There were degeneration of brain substance (ischemic microinfarctions) in a region of blood supply of damaged arteries and areas of necrosis in the brain stem. Swelling and neuron contraction in an ischemic zone, pericellular and perivascular edema were present. In our opinion, ischemic changes in brain substance developed because of delayed TBA.


Constriction of lumens of basal arteries in cases, who had died of severe craniocerebral trauma and had CT-verified SAH, was conditioned by reactive-inflammatory, necrotic and proliferative-substituting processes. They manifested themselves in marked endothelium desquamation, parietal thrombus formation, edema, thickening, sclerosis, pathologic folding and protrusion of an intima-media complex into an arterial lumen.

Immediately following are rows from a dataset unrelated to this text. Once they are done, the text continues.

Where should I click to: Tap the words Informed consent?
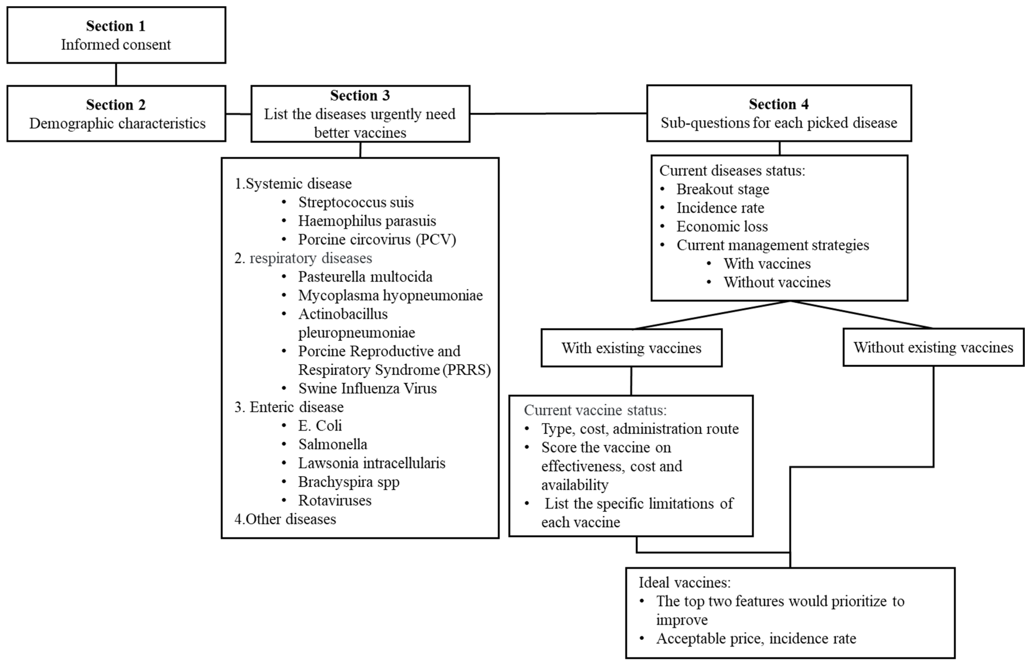(116, 44)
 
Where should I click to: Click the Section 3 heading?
(360, 95)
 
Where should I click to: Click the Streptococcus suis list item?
(356, 202)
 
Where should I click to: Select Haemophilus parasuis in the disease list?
(367, 221)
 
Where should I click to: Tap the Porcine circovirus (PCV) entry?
(377, 239)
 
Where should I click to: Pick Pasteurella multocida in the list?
(365, 276)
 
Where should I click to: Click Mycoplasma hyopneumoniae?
(390, 295)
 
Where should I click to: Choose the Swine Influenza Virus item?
(367, 388)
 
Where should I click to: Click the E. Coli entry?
(320, 425)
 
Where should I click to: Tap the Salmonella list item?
(333, 444)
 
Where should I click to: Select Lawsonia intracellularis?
(372, 463)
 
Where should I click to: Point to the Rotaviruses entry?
(335, 500)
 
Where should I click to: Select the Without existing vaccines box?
(933, 347)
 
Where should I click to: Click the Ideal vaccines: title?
(684, 582)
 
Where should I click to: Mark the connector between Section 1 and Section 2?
(116, 74)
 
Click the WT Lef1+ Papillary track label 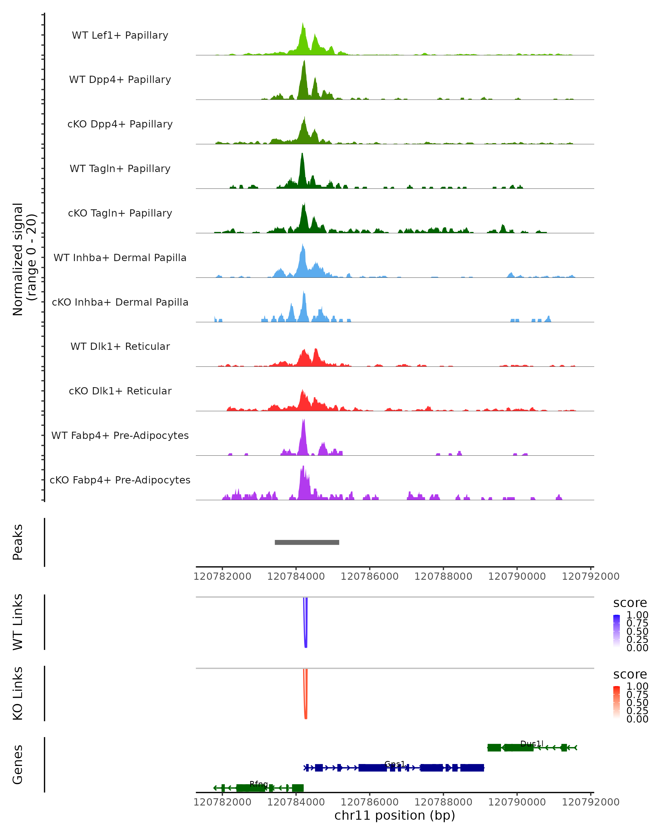coord(120,35)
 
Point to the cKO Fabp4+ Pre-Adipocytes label coord(120,480)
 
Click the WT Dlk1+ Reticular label coord(120,346)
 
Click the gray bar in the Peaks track coord(307,542)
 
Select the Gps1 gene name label coord(395,764)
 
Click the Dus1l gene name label coord(532,744)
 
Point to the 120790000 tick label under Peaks coord(517,576)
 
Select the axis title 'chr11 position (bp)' coord(395,816)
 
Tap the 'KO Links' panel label coord(18,694)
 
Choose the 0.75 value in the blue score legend coord(637,623)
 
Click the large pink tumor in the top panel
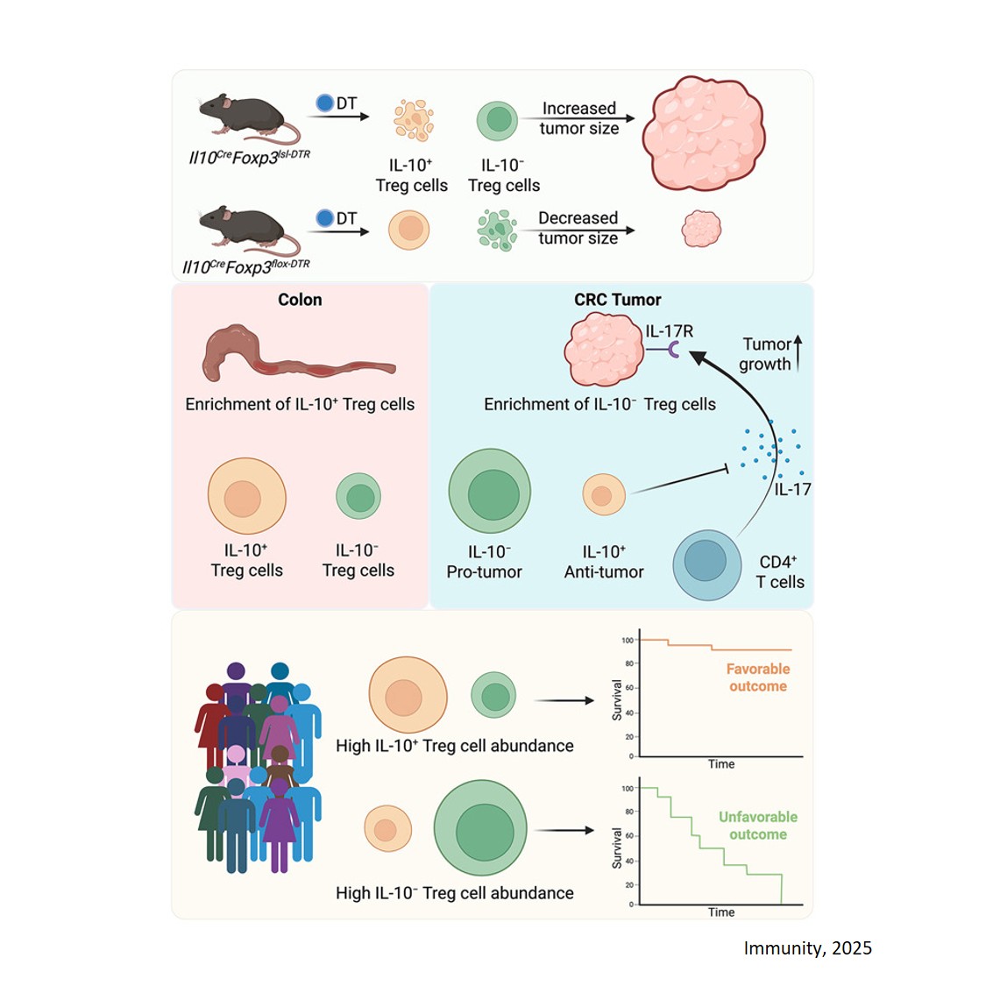[x=704, y=132]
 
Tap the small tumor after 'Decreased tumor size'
[x=701, y=229]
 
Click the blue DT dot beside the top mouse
[x=324, y=103]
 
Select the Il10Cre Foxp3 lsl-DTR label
[x=249, y=157]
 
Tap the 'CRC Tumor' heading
[x=617, y=300]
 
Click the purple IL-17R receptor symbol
[x=672, y=350]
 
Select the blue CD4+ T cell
[x=706, y=564]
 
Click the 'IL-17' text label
[x=792, y=490]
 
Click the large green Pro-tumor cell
[x=490, y=493]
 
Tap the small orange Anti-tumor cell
[x=603, y=494]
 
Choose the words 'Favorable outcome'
[x=757, y=677]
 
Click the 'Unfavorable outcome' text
[x=757, y=826]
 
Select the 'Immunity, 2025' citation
[x=807, y=948]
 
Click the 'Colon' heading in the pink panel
[x=300, y=300]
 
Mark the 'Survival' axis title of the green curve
[x=617, y=848]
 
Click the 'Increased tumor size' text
[x=578, y=118]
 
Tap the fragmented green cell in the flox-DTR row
[x=497, y=230]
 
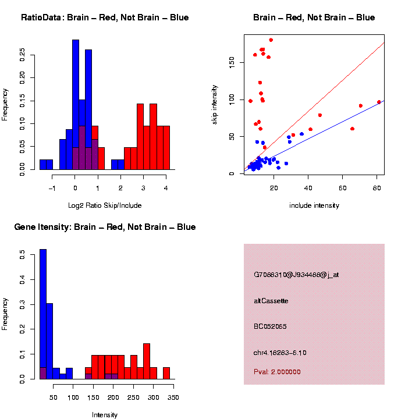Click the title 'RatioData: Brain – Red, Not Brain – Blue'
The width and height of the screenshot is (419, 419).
105,18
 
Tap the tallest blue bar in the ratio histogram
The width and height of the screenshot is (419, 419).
76,105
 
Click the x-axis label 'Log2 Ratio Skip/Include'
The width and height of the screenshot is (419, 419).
105,205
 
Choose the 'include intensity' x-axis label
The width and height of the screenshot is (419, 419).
314,205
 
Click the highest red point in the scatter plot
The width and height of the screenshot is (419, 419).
271,40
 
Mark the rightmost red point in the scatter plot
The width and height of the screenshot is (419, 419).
379,102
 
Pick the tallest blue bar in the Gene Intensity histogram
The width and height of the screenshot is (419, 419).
43,314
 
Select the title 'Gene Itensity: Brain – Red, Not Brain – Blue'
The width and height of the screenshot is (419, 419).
105,227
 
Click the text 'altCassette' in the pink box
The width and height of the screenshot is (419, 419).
271,301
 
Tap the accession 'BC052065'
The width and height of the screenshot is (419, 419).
270,326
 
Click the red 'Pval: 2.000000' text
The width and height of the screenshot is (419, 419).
277,372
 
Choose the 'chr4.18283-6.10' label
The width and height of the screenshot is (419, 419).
280,353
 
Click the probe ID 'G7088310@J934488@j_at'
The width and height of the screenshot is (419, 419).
296,275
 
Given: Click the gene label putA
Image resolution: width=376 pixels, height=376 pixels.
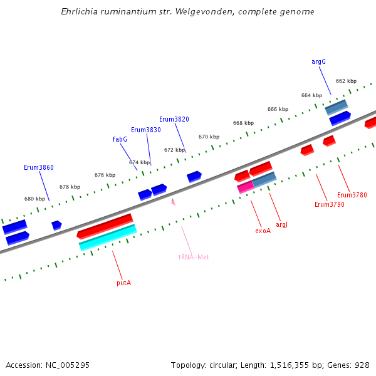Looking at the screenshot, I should coord(123,283).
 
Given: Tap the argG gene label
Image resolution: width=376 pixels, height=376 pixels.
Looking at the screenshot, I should coord(318,62).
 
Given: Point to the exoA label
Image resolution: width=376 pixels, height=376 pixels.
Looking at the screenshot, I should coord(263,231).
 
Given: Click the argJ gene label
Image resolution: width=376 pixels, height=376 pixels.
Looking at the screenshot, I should coord(281,224).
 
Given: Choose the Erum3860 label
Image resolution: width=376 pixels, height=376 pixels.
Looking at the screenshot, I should coord(39,167).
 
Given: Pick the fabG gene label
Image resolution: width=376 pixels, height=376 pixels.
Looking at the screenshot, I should coord(120,139).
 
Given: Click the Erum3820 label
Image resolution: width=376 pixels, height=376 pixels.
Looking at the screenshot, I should coord(174,119).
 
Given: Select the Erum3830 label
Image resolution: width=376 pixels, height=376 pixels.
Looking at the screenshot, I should coord(145,130).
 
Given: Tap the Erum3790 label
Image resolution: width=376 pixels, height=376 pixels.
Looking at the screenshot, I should coord(329,204).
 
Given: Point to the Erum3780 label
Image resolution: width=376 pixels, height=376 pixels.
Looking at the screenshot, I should coord(352,195).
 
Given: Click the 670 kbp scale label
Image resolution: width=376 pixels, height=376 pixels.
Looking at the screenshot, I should coord(209,137).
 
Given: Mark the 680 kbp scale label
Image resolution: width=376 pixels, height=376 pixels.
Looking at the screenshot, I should coord(34,199).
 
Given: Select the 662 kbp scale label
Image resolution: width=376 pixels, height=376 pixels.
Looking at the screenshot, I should coord(346,81).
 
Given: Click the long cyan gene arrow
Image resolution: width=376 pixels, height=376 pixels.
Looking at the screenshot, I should coord(108,238).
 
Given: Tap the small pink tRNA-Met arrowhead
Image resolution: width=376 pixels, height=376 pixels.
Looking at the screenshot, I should coord(173,202).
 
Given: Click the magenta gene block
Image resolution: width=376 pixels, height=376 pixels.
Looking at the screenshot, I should coord(245,187).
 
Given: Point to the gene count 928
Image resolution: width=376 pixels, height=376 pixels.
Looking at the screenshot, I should coord(362,365).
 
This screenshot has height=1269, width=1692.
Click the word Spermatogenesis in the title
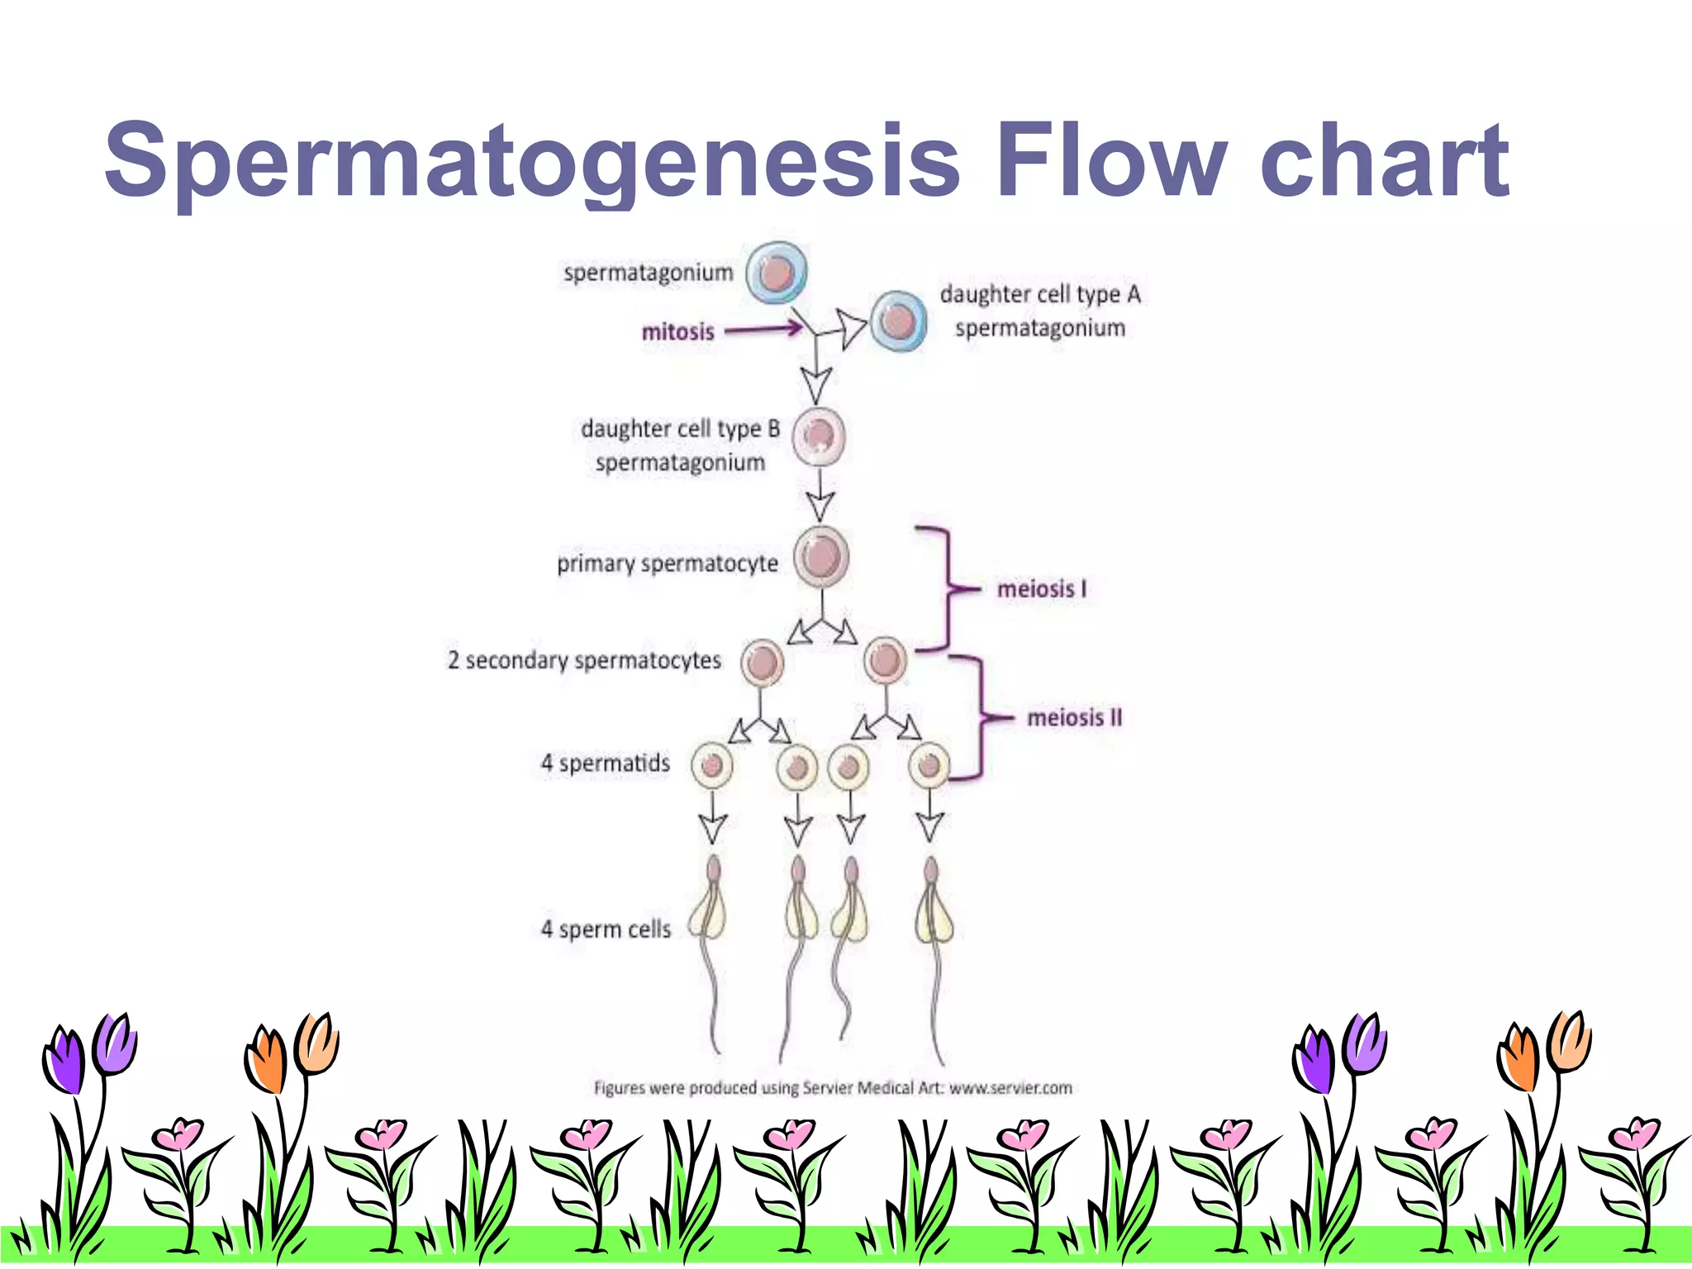tap(532, 161)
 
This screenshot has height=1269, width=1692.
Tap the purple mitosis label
tap(677, 332)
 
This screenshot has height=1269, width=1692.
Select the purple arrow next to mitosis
tap(763, 330)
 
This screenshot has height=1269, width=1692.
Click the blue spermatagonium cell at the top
tap(777, 273)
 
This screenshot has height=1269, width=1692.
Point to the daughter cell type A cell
tap(898, 321)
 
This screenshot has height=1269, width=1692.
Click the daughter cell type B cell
tap(819, 435)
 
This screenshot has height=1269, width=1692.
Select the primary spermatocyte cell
tap(821, 556)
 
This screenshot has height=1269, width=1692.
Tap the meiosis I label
tap(1042, 589)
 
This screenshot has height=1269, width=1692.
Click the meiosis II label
tap(1074, 718)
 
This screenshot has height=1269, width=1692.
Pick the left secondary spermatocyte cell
tap(762, 663)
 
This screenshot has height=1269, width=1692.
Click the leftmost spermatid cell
tap(711, 766)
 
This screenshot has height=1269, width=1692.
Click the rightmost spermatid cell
tap(929, 766)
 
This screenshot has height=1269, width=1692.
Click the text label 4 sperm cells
tap(606, 929)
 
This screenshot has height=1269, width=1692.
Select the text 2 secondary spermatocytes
tap(584, 660)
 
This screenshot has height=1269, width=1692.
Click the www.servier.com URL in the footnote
tap(1010, 1088)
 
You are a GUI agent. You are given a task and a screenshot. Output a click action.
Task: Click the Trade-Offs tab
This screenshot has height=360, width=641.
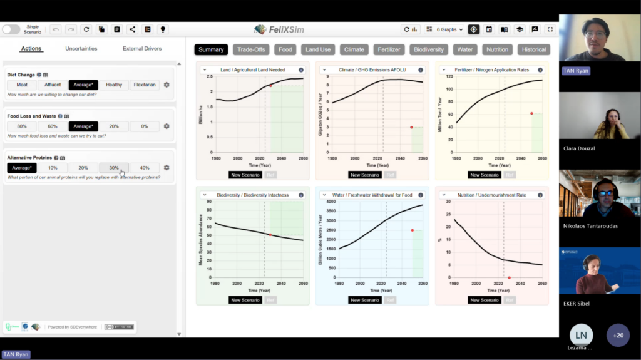[250, 49]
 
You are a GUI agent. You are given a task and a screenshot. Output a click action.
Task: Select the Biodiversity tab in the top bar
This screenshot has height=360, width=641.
[429, 49]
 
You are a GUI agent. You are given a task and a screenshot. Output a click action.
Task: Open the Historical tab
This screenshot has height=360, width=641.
[534, 49]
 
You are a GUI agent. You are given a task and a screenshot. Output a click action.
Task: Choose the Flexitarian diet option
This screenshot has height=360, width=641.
[145, 85]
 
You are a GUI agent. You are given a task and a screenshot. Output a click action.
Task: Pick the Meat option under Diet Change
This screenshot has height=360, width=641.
[22, 85]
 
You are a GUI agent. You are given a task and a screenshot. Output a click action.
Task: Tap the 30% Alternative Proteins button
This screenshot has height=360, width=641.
[114, 168]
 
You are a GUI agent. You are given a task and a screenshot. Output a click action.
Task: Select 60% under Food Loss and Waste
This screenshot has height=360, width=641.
[53, 126]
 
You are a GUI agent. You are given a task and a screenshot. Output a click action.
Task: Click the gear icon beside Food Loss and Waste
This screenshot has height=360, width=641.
[167, 126]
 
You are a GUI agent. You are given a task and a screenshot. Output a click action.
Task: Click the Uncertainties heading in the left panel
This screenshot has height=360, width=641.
[81, 49]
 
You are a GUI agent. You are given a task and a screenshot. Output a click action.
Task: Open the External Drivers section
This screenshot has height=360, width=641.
[142, 49]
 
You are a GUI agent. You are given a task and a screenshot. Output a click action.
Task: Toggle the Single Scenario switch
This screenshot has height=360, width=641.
[11, 29]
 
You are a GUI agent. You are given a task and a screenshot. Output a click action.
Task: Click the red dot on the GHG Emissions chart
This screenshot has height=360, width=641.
[411, 127]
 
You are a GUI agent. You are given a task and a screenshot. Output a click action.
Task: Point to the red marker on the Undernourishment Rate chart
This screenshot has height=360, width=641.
[509, 277]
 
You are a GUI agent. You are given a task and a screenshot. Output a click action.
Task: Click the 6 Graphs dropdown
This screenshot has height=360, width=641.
[445, 29]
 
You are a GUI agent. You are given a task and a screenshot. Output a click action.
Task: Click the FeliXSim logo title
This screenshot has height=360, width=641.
[279, 29]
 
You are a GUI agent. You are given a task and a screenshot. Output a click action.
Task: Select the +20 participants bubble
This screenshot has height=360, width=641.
[618, 335]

Morphologic changes, typical of CSA, were watched not only in major, but also in perforating arteries, supplying the brain stem with blood. Thus, parietal thrombi and desquamated endothelium can be a cause of microembolism (at least, hypothetically), which, in its turn, can aggravate ischemia, conditioned by CSA, and effect a course and outcome of severe craniocerebral trauma.

As for patients with symptomatic CSA, absence of typical folding and artery stenosis after angioplasty is indicative of possible use of TBA at the earliest stage of secondary ischemia development, i.e. before appearance of gross and irreversible morphologic changes.